*Direction:*
Print every line of the data below without changing anything.

*Target pointing data:*
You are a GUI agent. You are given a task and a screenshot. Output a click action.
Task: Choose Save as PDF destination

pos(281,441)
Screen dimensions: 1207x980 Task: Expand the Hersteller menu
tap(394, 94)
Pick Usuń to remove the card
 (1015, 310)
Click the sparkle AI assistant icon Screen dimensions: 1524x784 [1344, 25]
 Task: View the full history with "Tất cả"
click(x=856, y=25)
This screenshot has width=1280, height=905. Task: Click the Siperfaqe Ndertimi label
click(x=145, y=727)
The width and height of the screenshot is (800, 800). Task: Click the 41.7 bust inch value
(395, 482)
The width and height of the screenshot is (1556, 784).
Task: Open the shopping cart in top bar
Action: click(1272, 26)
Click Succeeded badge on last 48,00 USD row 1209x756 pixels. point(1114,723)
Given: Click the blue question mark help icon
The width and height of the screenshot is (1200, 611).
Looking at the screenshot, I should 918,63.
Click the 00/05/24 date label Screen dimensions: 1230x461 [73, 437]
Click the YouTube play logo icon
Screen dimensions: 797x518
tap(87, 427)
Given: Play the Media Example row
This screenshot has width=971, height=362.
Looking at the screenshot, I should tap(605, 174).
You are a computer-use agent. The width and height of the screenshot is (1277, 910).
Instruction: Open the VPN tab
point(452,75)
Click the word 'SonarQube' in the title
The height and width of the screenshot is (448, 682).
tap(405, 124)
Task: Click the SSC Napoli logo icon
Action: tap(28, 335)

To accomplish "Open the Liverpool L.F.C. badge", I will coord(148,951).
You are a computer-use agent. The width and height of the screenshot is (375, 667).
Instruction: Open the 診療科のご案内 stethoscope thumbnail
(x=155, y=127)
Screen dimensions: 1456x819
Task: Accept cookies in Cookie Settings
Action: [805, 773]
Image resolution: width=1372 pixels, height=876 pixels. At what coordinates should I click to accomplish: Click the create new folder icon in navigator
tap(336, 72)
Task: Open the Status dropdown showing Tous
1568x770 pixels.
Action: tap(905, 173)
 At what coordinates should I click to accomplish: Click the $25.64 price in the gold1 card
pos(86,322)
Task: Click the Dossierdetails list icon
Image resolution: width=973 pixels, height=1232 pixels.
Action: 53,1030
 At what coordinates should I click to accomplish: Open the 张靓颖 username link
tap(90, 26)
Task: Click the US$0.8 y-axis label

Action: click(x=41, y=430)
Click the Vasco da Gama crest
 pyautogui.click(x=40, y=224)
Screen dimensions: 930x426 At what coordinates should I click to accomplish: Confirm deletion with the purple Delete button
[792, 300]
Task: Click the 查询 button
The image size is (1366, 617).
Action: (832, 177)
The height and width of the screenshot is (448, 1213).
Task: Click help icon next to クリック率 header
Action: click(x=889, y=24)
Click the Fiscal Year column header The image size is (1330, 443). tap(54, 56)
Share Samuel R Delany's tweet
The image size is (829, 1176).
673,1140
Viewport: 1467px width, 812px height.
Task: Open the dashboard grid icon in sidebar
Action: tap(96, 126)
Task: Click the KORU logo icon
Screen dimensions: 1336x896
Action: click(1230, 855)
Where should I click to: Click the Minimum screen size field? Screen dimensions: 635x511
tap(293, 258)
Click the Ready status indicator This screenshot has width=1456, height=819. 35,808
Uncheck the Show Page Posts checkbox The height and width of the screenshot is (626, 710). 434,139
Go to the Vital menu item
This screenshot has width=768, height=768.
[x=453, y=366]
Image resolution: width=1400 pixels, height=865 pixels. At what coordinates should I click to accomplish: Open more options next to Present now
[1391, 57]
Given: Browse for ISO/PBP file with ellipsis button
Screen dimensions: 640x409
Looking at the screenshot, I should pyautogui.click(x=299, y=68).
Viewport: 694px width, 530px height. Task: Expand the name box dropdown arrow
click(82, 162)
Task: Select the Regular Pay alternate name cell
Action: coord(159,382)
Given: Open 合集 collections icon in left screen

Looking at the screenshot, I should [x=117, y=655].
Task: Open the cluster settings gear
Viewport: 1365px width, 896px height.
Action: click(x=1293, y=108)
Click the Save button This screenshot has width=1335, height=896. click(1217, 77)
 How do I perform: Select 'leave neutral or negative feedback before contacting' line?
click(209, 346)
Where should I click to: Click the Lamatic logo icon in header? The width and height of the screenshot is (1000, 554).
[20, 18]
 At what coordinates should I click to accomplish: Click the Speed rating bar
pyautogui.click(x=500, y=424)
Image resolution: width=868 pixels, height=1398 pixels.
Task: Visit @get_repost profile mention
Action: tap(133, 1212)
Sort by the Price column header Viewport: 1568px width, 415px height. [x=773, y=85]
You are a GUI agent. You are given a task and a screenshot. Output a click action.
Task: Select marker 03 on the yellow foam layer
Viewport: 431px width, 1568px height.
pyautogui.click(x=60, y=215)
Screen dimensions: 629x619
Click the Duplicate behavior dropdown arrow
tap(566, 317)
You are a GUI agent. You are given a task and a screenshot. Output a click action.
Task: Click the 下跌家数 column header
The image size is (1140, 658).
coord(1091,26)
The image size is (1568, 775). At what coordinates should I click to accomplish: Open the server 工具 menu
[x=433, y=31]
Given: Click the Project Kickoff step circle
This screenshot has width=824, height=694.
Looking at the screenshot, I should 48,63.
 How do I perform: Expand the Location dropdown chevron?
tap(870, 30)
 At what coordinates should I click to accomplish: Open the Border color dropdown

*Solution for this exercise:*
You are a GUI agent. You are given a task and a screenshot. Output a click action.
Task: Choose Save as PDF destination

pos(281,441)
Screen dimensions: 1207x980 Task: Expand the Hersteller menu
tap(394, 94)
Pick Usuń to remove the card
 (1015, 310)
Click the sparkle AI assistant icon Screen dimensions: 1524x784 [1344, 25]
 Task: View the full history with "Tất cả"
click(x=856, y=25)
This screenshot has width=1280, height=905. Task: Click the Siperfaqe Ndertimi label
click(x=145, y=727)
The width and height of the screenshot is (800, 800). Task: Click the 41.7 bust inch value
(395, 482)
The width and height of the screenshot is (1556, 784).
Task: Open the shopping cart in top bar
Action: click(1272, 26)
Click Succeeded badge on last 48,00 USD row 1209x756 pixels. point(1114,723)
Given: Click the blue question mark help icon
The width and height of the screenshot is (1200, 611).
Looking at the screenshot, I should 918,63.
Click the 00/05/24 date label Screen dimensions: 1230x461 [73, 437]
Click the YouTube play logo icon
Screen dimensions: 797x518
tap(87, 427)
Given: Play the Media Example row
This screenshot has width=971, height=362.
Looking at the screenshot, I should tap(605, 174).
You are a computer-use agent. The width and height of the screenshot is (1277, 910).
Instruction: Open the VPN tab
point(452,75)
Click the word 'SonarQube' in the title
The height and width of the screenshot is (448, 682).
tap(405, 124)
Task: Click the SSC Napoli logo icon
Action: tap(28, 335)

To accomplish "Open the Liverpool L.F.C. badge", I will coord(148,951).
You are a computer-use agent. The width and height of the screenshot is (375, 667).
Instruction: Open the 診療科のご案内 stethoscope thumbnail
(x=155, y=127)
Screen dimensions: 1456x819
Task: Accept cookies in Cookie Settings
Action: [805, 773]
Image resolution: width=1372 pixels, height=876 pixels. At what coordinates should I click to accomplish: Click the create new folder icon in navigator
tap(336, 72)
Task: Open the Status dropdown showing Tous
1568x770 pixels.
Action: tap(905, 173)
 At what coordinates should I click to accomplish: Click the $25.64 price in the gold1 card
pos(86,322)
Task: Click the Dossierdetails list icon
Image resolution: width=973 pixels, height=1232 pixels.
Action: 53,1030
 At what coordinates should I click to accomplish: Open the 张靓颖 username link
tap(90, 26)
Task: Click the US$0.8 y-axis label

Action: click(x=41, y=430)
Click the Vasco da Gama crest
 pyautogui.click(x=40, y=224)
Screen dimensions: 930x426 At what coordinates should I click to accomplish: Confirm deletion with the purple Delete button
[792, 300]
Task: Click the 查询 button
The image size is (1366, 617).
Action: (832, 177)
The height and width of the screenshot is (448, 1213).
Task: Click help icon next to クリック率 header
Action: click(x=889, y=24)
Click the Fiscal Year column header The image size is (1330, 443). tap(54, 56)
Share Samuel R Delany's tweet
The image size is (829, 1176).
673,1140
Viewport: 1467px width, 812px height.
Task: Open the dashboard grid icon in sidebar
Action: tap(96, 126)
Task: Click the KORU logo icon
Screen dimensions: 1336x896
Action: click(1230, 855)
Where should I click to: Click the Minimum screen size field? Screen dimensions: 635x511
tap(293, 258)
Click the Ready status indicator This screenshot has width=1456, height=819. 35,808
Uncheck the Show Page Posts checkbox The height and width of the screenshot is (626, 710). 434,139
Go to the Vital menu item
This screenshot has width=768, height=768.
[x=453, y=366]
Image resolution: width=1400 pixels, height=865 pixels. At what coordinates should I click to accomplish: Open more options next to Present now
[1391, 57]
Given: Browse for ISO/PBP file with ellipsis button
Screen dimensions: 640x409
Looking at the screenshot, I should pyautogui.click(x=299, y=68).
Viewport: 694px width, 530px height. Task: Expand the name box dropdown arrow
click(82, 162)
Task: Select the Regular Pay alternate name cell
Action: coord(159,382)
Given: Open 合集 collections icon in left screen

Looking at the screenshot, I should [x=117, y=655].
Task: Open the cluster settings gear
Viewport: 1365px width, 896px height.
Action: click(x=1293, y=108)
Click the Save button This screenshot has width=1335, height=896. click(1217, 77)
 How do I perform: Select 'leave neutral or negative feedback before contacting' line?
click(209, 346)
Where should I click to: Click the Lamatic logo icon in header? The width and height of the screenshot is (1000, 554).
[20, 18]
 At what coordinates should I click to accomplish: Click the Speed rating bar
pyautogui.click(x=500, y=424)
Image resolution: width=868 pixels, height=1398 pixels.
Task: Visit @get_repost profile mention
Action: tap(133, 1212)
Sort by the Price column header Viewport: 1568px width, 415px height. [x=773, y=85]
You are a GUI agent. You are given a task and a screenshot. Output a click action.
Task: Select marker 03 on the yellow foam layer
Viewport: 431px width, 1568px height.
pyautogui.click(x=60, y=215)
Screen dimensions: 629x619
Click the Duplicate behavior dropdown arrow
tap(566, 317)
You are a GUI agent. You are given a task and a screenshot. Output a click action.
Task: Click the 下跌家数 column header
The image size is (1140, 658).
coord(1091,26)
The image size is (1568, 775). At what coordinates should I click to accomplish: Open the server 工具 menu
[x=433, y=31]
Given: Click the Project Kickoff step circle
This screenshot has width=824, height=694.
Looking at the screenshot, I should 48,63.
 How do I perform: Expand the Location dropdown chevron?
tap(870, 30)
 At what coordinates should I click to accomplish: Open the Border color dropdown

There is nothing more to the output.